Jepara, 5NEWS.CO.ID, – Ratu Kalinyamat bagi masyarakat Jepara punya nilai budaya dan kultur luhur. Namun selama ini nilai-nilai besarnya tidak banyak dimengerti, hanya sebatas tahunan saat karnaval.
Hal itu disampaikan Hadi Priyanto saat ditemui 5news.co.id di Telaga Sejuta Akar, Desa Bondo Kecamatan Bangsri Jepara, sesaat sebelum gelaran Diskusi dalam tema “Perumusan Nilai-Nilai Keutamaan Ratu Kalinyamat,” Sabtu (17/8/2019).
Acara siang itu digagas Yayasan Kartini Indonesia (YKI) bekerjasama dengan Yayasan Dharma Bakti Lestari menghelat acara dan dihadiri beberapa pejabat Pemkab Jepara, para guru, pelajar dan penikmat sejarah Jepara.

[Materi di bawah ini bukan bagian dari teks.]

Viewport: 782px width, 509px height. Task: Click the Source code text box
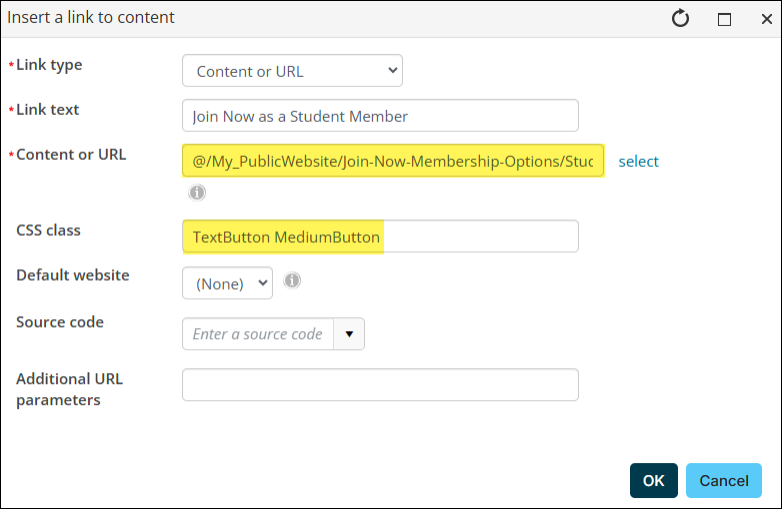pyautogui.click(x=258, y=334)
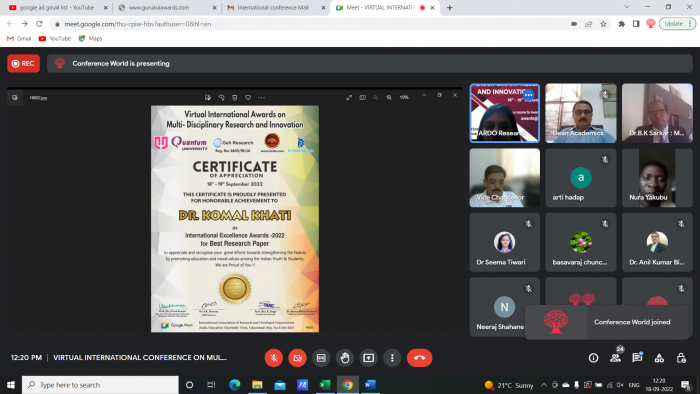700x394 pixels.
Task: Raise your hand
Action: coord(345,358)
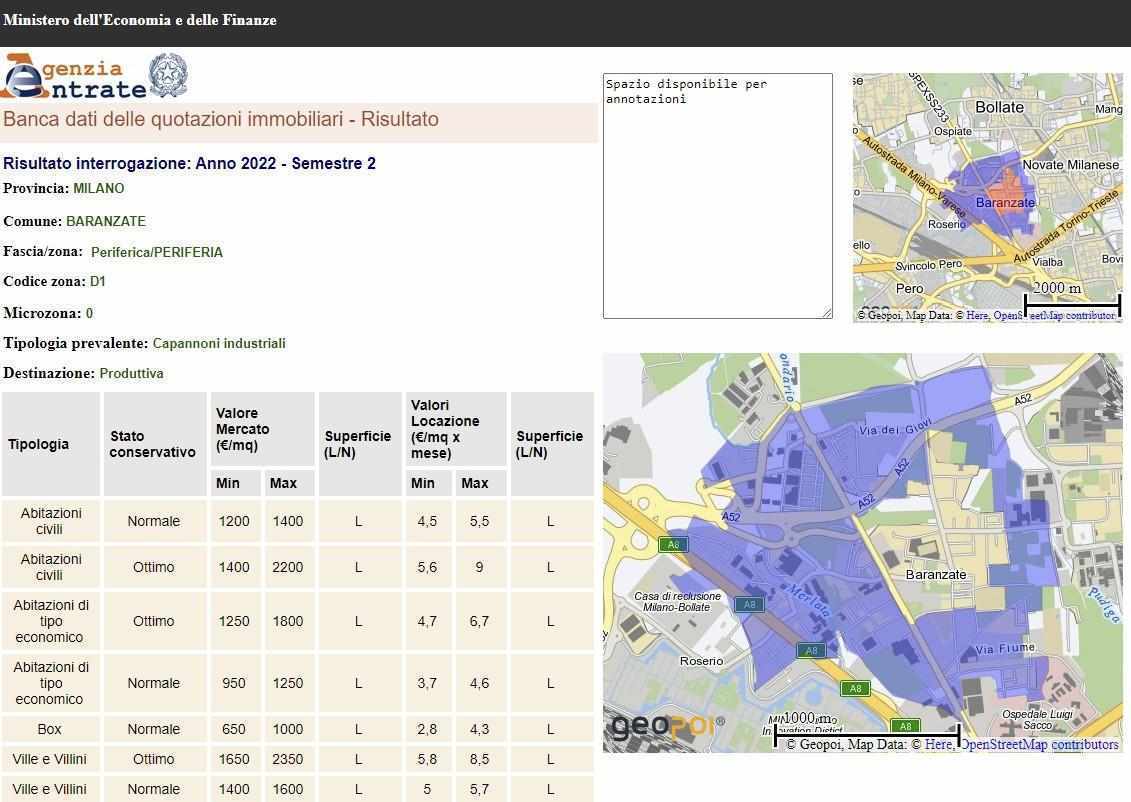Click inside the annotations text area
The height and width of the screenshot is (802, 1131).
click(717, 200)
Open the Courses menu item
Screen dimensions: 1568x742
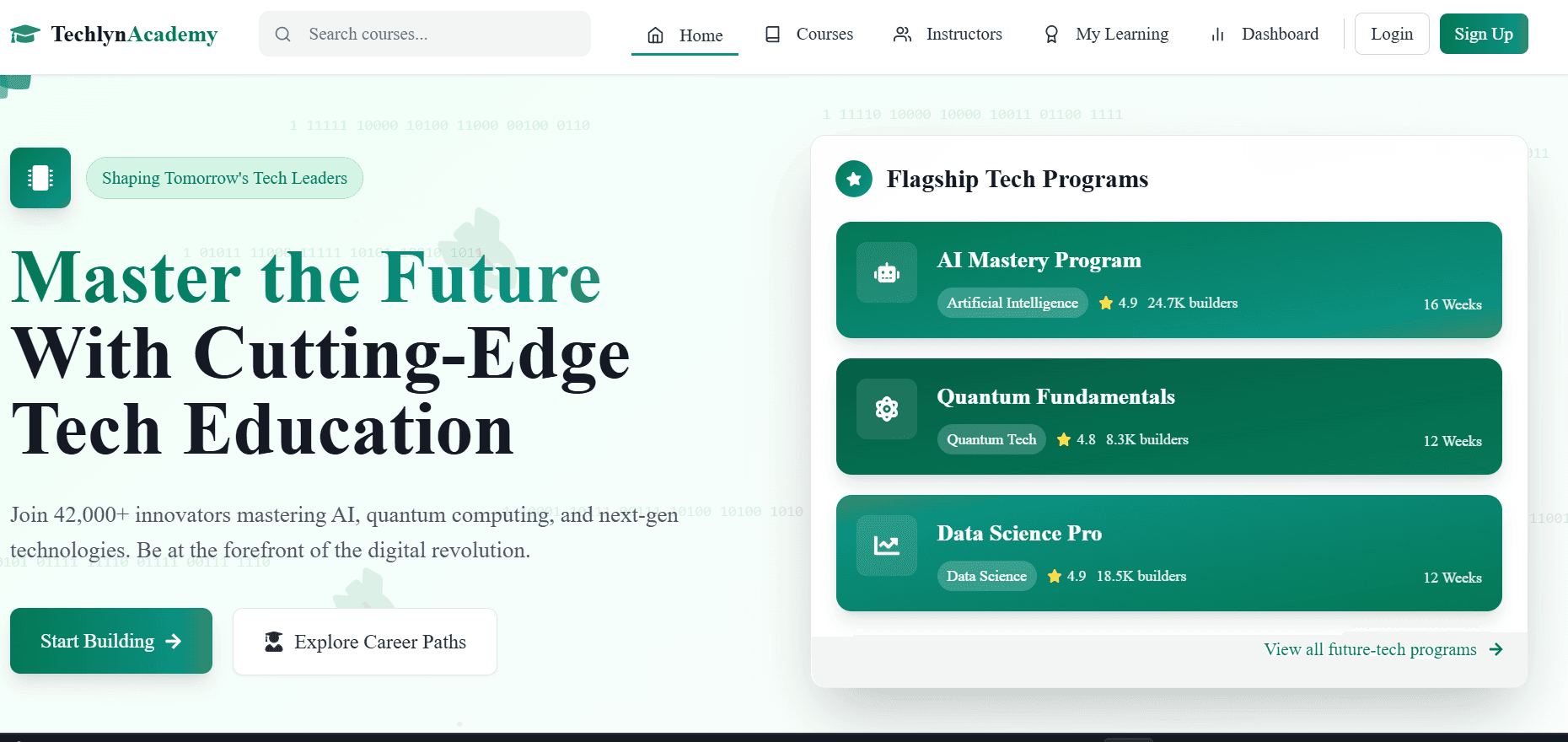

“Jika hanya karnaval dan tarian generasi muda Jepara nantinya tidak dapat apa-apa. Diskusi ini untuk merumuskan nilai dan spirit yang relevan dan diakui,” kata penulis buku Ratu Kalinyamat ini.
Hadi mengatakan bahwa tidak bisa sekali duduk untuk merumuskannya, harus ada beberapa kali pertemeuan dan beragam latar pakar. Baru pertama ini perumusan soal nilai-nilai Ratu Kalinyamat diadakan, katanya.
“Banyak rumusan nilai yang bisa digali kemudian diterapkan di masa sekarang. Seperti religiusitas Ratu Kalinyamat karena dia santri para wali, apa buktinya? bagaimana menggerakan ekonomi kreatif pada masanya? plurarisme seperti apa di jamannya sehingga bisa membangun masjid dengan banyak ornamen lintas agama, bangsa dan budaya?” katanya.
Menurut penulis buku biografi Kartini dan Sastrokartono ini, Motif masjid Mantingan banyak menyimpan nilai yang bisa digali. Masjid yang membuka banyak peradaban yang berbeda.
“Meskipun masjid tempat ibadah bagi Muslim, tapi banyak menyimpan simbol-simbol dari agama lain,” katanya.
Hadi menambahkan, posisi Kalinyamat berperan besar baik sebagai pemimpin di negrinya, sebab Retno Kencono, nama lain Kalinyanat, adalah putri dari Sultan Trenggono, penguasa Demak. Juga sebagai penghubung bahkan pengaman bagi raja-raja di Nusantara, terutama di lautan.
Namun sayangnya, kebesaran Ratu Kalinyamat seakan pudar setelah penjajahan. Hadi menyebutkan beberapa sebab diantaranya karena setelah periode Belanda berkuasa, pangeran Arya terhimpit dominasi Belanda. Bandar Pelabuhan besar di Jepara semasa Kalinyamat, dipindah ke Semarang.”Pelabuhan besar Jepara menjadi sepi dan mulai ditinggalkan pelaut dari bangsa-bangsa lain,” katanya.
Sebab lain, runtuhnya kerajaan Demak, Mataram dan kerajaan-kerajaan lain turut berperan menghilangkan jejak perjuangan dan nilai-nilai luhur yang dimiliki penguasa perempuan Japara itu. (mas).